_GIVEN RECORDS_

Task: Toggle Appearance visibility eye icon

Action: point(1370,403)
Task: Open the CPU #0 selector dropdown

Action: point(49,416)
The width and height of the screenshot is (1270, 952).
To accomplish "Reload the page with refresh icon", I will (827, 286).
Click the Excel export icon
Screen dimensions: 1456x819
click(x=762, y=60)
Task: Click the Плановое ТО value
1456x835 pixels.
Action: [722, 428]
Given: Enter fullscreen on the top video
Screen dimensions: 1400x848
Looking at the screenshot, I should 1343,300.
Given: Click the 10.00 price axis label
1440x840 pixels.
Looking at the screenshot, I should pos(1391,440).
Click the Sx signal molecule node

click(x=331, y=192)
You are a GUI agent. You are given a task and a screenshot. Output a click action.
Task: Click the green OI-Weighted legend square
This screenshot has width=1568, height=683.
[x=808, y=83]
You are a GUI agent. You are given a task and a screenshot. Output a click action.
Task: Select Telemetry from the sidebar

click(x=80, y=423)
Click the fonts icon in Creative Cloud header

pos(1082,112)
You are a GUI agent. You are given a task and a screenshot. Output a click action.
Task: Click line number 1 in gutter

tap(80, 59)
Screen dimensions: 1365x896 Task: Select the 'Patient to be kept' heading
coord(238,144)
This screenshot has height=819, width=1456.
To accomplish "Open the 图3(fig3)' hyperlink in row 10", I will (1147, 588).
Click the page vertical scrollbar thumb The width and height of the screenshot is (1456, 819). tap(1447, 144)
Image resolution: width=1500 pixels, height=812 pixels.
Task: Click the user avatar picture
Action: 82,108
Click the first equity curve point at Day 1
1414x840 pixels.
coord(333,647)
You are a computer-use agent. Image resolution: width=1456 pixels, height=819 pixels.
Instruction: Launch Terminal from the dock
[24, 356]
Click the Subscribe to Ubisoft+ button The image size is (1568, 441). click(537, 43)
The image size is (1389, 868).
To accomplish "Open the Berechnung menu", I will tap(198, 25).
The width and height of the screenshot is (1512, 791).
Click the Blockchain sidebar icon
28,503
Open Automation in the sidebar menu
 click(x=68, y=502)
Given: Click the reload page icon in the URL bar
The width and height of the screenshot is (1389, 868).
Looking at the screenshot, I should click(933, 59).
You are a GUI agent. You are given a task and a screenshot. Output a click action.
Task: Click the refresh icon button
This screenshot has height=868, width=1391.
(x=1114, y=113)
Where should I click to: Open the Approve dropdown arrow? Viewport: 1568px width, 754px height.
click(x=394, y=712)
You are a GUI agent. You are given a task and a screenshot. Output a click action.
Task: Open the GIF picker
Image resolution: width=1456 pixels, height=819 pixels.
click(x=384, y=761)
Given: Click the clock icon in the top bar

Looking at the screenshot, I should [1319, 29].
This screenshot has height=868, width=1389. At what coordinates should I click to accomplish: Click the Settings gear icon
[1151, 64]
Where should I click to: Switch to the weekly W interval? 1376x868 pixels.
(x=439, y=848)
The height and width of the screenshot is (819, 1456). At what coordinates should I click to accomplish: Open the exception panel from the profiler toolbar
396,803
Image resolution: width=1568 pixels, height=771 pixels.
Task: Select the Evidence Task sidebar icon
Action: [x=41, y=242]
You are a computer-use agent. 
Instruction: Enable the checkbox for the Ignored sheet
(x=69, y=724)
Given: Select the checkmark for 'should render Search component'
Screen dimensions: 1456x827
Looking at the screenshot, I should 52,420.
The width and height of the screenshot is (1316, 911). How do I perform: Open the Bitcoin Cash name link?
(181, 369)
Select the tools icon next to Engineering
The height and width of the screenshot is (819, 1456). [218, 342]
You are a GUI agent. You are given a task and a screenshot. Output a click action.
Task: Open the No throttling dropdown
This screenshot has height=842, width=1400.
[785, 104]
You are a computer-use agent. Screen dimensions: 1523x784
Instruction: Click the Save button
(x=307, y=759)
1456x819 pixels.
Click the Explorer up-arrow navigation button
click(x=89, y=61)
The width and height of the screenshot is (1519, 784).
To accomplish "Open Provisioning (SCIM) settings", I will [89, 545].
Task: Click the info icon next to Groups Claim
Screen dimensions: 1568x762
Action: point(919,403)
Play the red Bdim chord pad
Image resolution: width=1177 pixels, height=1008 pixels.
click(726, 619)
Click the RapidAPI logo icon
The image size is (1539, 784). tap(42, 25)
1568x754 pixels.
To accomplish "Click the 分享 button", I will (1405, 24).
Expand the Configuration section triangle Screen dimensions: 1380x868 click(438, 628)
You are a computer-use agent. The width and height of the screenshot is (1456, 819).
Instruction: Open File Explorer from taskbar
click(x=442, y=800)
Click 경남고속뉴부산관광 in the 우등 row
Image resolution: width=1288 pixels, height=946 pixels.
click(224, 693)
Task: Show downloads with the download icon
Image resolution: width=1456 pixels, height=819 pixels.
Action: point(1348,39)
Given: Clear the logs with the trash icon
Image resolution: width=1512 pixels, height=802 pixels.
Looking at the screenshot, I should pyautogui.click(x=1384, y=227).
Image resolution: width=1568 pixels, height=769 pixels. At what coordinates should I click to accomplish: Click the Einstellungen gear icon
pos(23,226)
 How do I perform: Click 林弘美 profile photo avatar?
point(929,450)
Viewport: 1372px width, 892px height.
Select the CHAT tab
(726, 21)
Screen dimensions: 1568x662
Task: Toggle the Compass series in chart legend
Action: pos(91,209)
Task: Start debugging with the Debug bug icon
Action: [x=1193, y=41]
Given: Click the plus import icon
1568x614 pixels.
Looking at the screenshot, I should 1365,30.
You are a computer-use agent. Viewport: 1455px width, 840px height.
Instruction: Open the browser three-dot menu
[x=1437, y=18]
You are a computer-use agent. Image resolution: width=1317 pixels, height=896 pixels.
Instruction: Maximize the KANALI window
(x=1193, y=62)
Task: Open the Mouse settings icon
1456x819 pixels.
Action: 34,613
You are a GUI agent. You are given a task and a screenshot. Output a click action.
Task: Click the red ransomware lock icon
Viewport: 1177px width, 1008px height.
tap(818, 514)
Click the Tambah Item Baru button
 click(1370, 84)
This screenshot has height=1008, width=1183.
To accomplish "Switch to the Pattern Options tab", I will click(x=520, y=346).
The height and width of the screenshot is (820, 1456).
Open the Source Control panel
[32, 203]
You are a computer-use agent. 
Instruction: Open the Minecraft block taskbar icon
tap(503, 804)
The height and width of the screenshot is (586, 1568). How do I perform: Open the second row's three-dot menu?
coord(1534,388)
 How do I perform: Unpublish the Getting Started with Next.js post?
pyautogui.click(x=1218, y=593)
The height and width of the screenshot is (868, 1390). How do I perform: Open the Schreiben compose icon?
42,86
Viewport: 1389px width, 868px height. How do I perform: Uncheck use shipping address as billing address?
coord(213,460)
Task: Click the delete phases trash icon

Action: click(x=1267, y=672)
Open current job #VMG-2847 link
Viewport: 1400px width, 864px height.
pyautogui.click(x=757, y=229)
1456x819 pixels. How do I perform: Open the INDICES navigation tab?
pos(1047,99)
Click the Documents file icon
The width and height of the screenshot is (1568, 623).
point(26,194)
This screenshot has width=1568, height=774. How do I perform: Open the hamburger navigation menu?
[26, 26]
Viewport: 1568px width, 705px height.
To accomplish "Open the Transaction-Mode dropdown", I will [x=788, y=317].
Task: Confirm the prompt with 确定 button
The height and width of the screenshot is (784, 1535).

_TASK STATEMENT_
Without changing a word, write out each entry again.

_RESPONSE TO THIS TASK_
Task: Toggle Appearance visibility eye icon

Action: point(1370,403)
Task: Open the CPU #0 selector dropdown

Action: point(49,416)
The width and height of the screenshot is (1270, 952).
To accomplish "Reload the page with refresh icon", I will (827, 286).
Click the Excel export icon
Screen dimensions: 1456x819
click(x=762, y=60)
Task: Click the Плановое ТО value
1456x835 pixels.
Action: [722, 428]
Given: Enter fullscreen on the top video
Screen dimensions: 1400x848
Looking at the screenshot, I should 1343,300.
Given: Click the 10.00 price axis label
1440x840 pixels.
Looking at the screenshot, I should pos(1391,440).
Click the Sx signal molecule node

click(x=331, y=192)
You are a GUI agent. You are given a task and a screenshot. Output a click action.
Task: Click the green OI-Weighted legend square
This screenshot has width=1568, height=683.
[x=808, y=83]
You are a GUI agent. You are given a task and a screenshot. Output a click action.
Task: Select Telemetry from the sidebar

click(x=80, y=423)
Click the fonts icon in Creative Cloud header

pos(1082,112)
You are a GUI agent. You are given a task and a screenshot. Output a click action.
Task: Click line number 1 in gutter

tap(80, 59)
Screen dimensions: 1365x896 Task: Select the 'Patient to be kept' heading
coord(238,144)
This screenshot has height=819, width=1456.
To accomplish "Open the 图3(fig3)' hyperlink in row 10", I will (1147, 588).
Click the page vertical scrollbar thumb The width and height of the screenshot is (1456, 819). tap(1447, 144)
Image resolution: width=1500 pixels, height=812 pixels.
Task: Click the user avatar picture
Action: 82,108
Click the first equity curve point at Day 1
1414x840 pixels.
coord(333,647)
You are a computer-use agent. Image resolution: width=1456 pixels, height=819 pixels.
Instruction: Launch Terminal from the dock
[24, 356]
Click the Subscribe to Ubisoft+ button The image size is (1568, 441). click(537, 43)
The image size is (1389, 868).
To accomplish "Open the Berechnung menu", I will tap(198, 25).
The width and height of the screenshot is (1512, 791).
Click the Blockchain sidebar icon
28,503
Open Automation in the sidebar menu
 click(x=68, y=502)
Given: Click the reload page icon in the URL bar
The width and height of the screenshot is (1389, 868).
Looking at the screenshot, I should click(933, 59).
You are a GUI agent. You are given a task and a screenshot. Output a click action.
Task: Click the refresh icon button
This screenshot has height=868, width=1391.
(x=1114, y=113)
Where should I click to: Open the Approve dropdown arrow? Viewport: 1568px width, 754px height.
click(x=394, y=712)
You are a GUI agent. You are given a task and a screenshot. Output a click action.
Task: Open the GIF picker
Image resolution: width=1456 pixels, height=819 pixels.
click(x=384, y=761)
Given: Click the clock icon in the top bar

Looking at the screenshot, I should [1319, 29].
This screenshot has height=868, width=1389. At what coordinates should I click to accomplish: Click the Settings gear icon
[1151, 64]
Where should I click to: Switch to the weekly W interval? 1376x868 pixels.
(x=439, y=848)
The height and width of the screenshot is (819, 1456). At what coordinates should I click to accomplish: Open the exception panel from the profiler toolbar
396,803
Image resolution: width=1568 pixels, height=771 pixels.
Task: Select the Evidence Task sidebar icon
Action: [x=41, y=242]
You are a computer-use agent. 
Instruction: Enable the checkbox for the Ignored sheet
(x=69, y=724)
Given: Select the checkmark for 'should render Search component'
Screen dimensions: 1456x827
Looking at the screenshot, I should 52,420.
The width and height of the screenshot is (1316, 911). How do I perform: Open the Bitcoin Cash name link?
(181, 369)
Select the tools icon next to Engineering
The height and width of the screenshot is (819, 1456). [218, 342]
You are a GUI agent. You are given a task and a screenshot. Output a click action.
Task: Open the No throttling dropdown
This screenshot has height=842, width=1400.
[785, 104]
You are a computer-use agent. Screen dimensions: 1523x784
Instruction: Click the Save button
(x=307, y=759)
1456x819 pixels.
Click the Explorer up-arrow navigation button
click(x=89, y=61)
The width and height of the screenshot is (1519, 784).
To accomplish "Open Provisioning (SCIM) settings", I will [89, 545].
Task: Click the info icon next to Groups Claim
Screen dimensions: 1568x762
Action: point(919,403)
Play the red Bdim chord pad
Image resolution: width=1177 pixels, height=1008 pixels.
click(726, 619)
Click the RapidAPI logo icon
The image size is (1539, 784). tap(42, 25)
1568x754 pixels.
To accomplish "Click the 分享 button", I will (1405, 24).
Expand the Configuration section triangle Screen dimensions: 1380x868 click(438, 628)
You are a computer-use agent. The width and height of the screenshot is (1456, 819).
Instruction: Open File Explorer from taskbar
click(x=442, y=800)
Click 경남고속뉴부산관광 in the 우등 row
Image resolution: width=1288 pixels, height=946 pixels.
click(224, 693)
Task: Show downloads with the download icon
Image resolution: width=1456 pixels, height=819 pixels.
Action: point(1348,39)
Given: Clear the logs with the trash icon
Image resolution: width=1512 pixels, height=802 pixels.
Looking at the screenshot, I should pyautogui.click(x=1384, y=227).
Image resolution: width=1568 pixels, height=769 pixels. At what coordinates should I click to accomplish: Click the Einstellungen gear icon
pos(23,226)
 How do I perform: Click 林弘美 profile photo avatar?
point(929,450)
Viewport: 1372px width, 892px height.
Select the CHAT tab
(726, 21)
Screen dimensions: 1568x662
Task: Toggle the Compass series in chart legend
Action: pos(91,209)
Task: Start debugging with the Debug bug icon
Action: [x=1193, y=41]
Given: Click the plus import icon
1568x614 pixels.
Looking at the screenshot, I should 1365,30.
You are a computer-use agent. Viewport: 1455px width, 840px height.
Instruction: Open the browser three-dot menu
[x=1437, y=18]
You are a computer-use agent. Image resolution: width=1317 pixels, height=896 pixels.
Instruction: Maximize the KANALI window
(x=1193, y=62)
Task: Open the Mouse settings icon
1456x819 pixels.
Action: 34,613
You are a GUI agent. You are given a task and a screenshot. Output a click action.
Task: Click the red ransomware lock icon
Viewport: 1177px width, 1008px height.
tap(818, 514)
Click the Tambah Item Baru button
 click(1370, 84)
This screenshot has height=1008, width=1183.
To accomplish "Switch to the Pattern Options tab", I will click(x=520, y=346).
The height and width of the screenshot is (820, 1456).
Open the Source Control panel
[32, 203]
You are a computer-use agent. 
Instruction: Open the Minecraft block taskbar icon
tap(503, 804)
The height and width of the screenshot is (586, 1568). How do I perform: Open the second row's three-dot menu?
coord(1534,388)
 How do I perform: Unpublish the Getting Started with Next.js post?
pyautogui.click(x=1218, y=593)
The height and width of the screenshot is (868, 1390). How do I perform: Open the Schreiben compose icon?
42,86
Viewport: 1389px width, 868px height. How do I perform: Uncheck use shipping address as billing address?
coord(213,460)
Task: Click the delete phases trash icon

Action: click(x=1267, y=672)
Open current job #VMG-2847 link
Viewport: 1400px width, 864px height.
pyautogui.click(x=757, y=229)
1456x819 pixels. How do I perform: Open the INDICES navigation tab?
pos(1047,99)
Click the Documents file icon
The width and height of the screenshot is (1568, 623).
point(26,194)
This screenshot has width=1568, height=774. How do I perform: Open the hamburger navigation menu?
[26, 26]
Viewport: 1568px width, 705px height.
To accomplish "Open the Transaction-Mode dropdown", I will [x=788, y=317].
Task: Confirm the prompt with 确定 button
The height and width of the screenshot is (784, 1535).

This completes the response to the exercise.